» **Data**:
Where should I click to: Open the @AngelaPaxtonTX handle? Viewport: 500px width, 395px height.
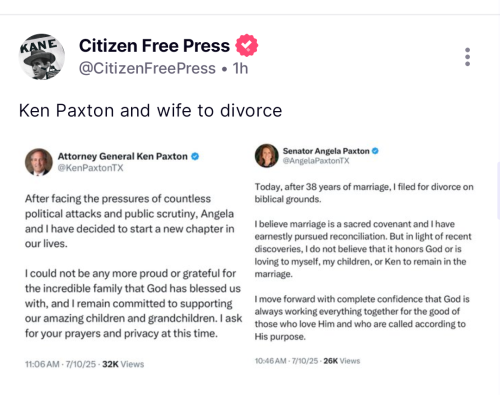[316, 161]
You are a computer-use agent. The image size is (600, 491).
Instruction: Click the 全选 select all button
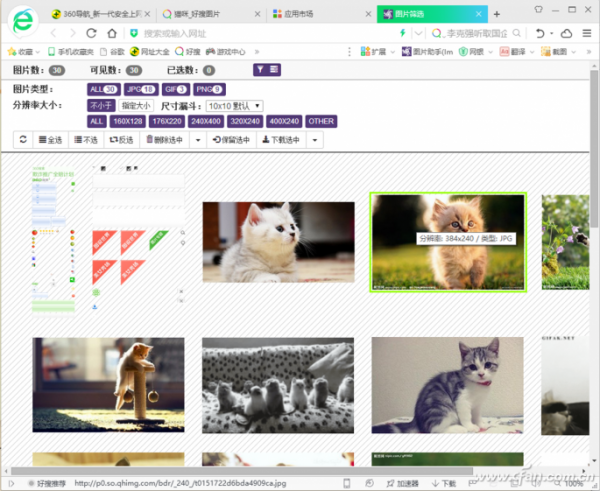point(49,140)
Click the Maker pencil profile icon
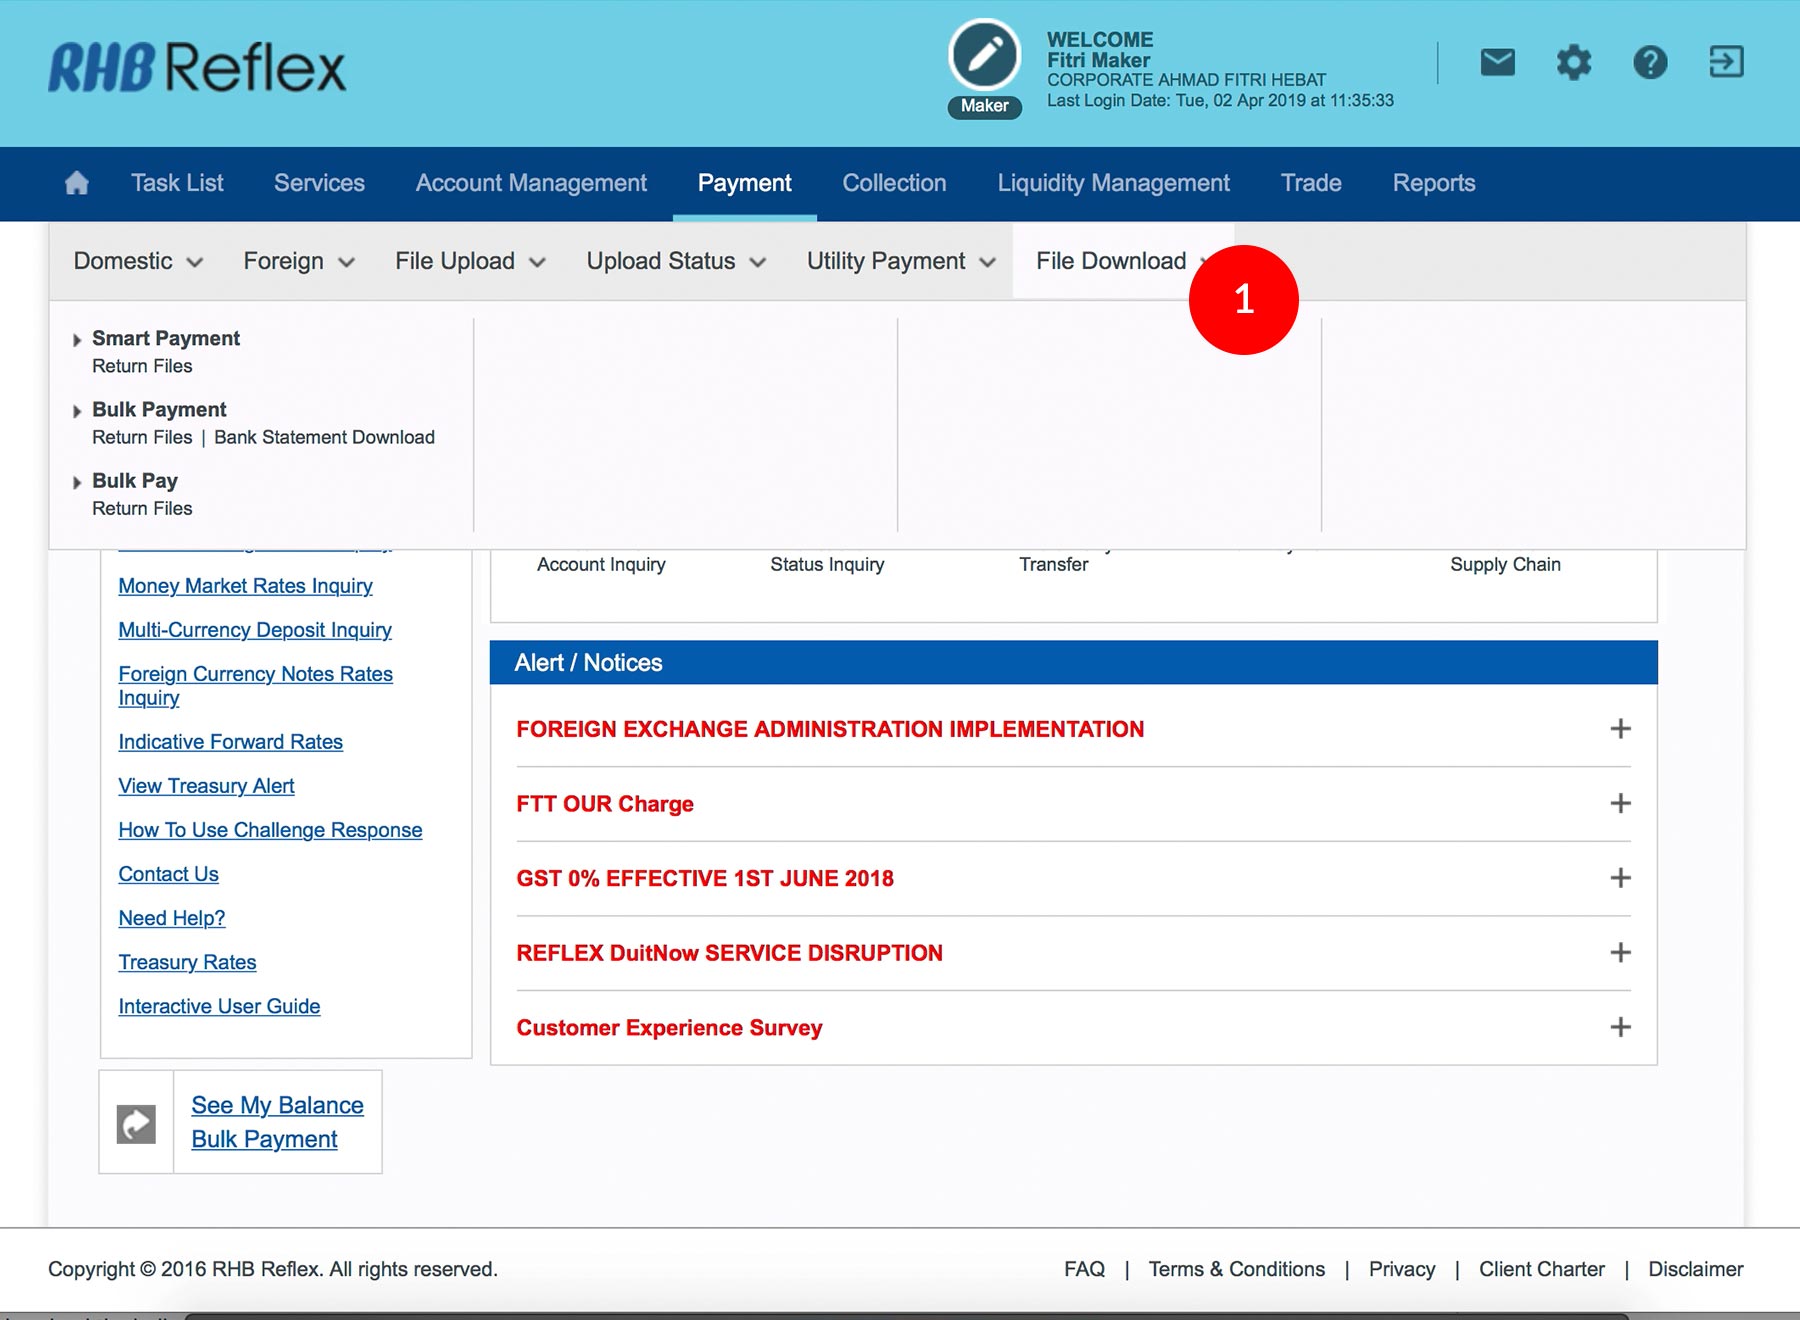Viewport: 1800px width, 1320px height. pos(985,56)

» **Required work**: With the line containing "Instruction: Click the 全选 select all button" as the first line and the last line of the listing as the final one, reproduce that span exactly, without pictures.

» **Exercise output**:
Instruction: Click the 全选 select all button
point(49,140)
Click the Maker pencil profile icon
Viewport: 1800px width, 1320px height. pos(985,56)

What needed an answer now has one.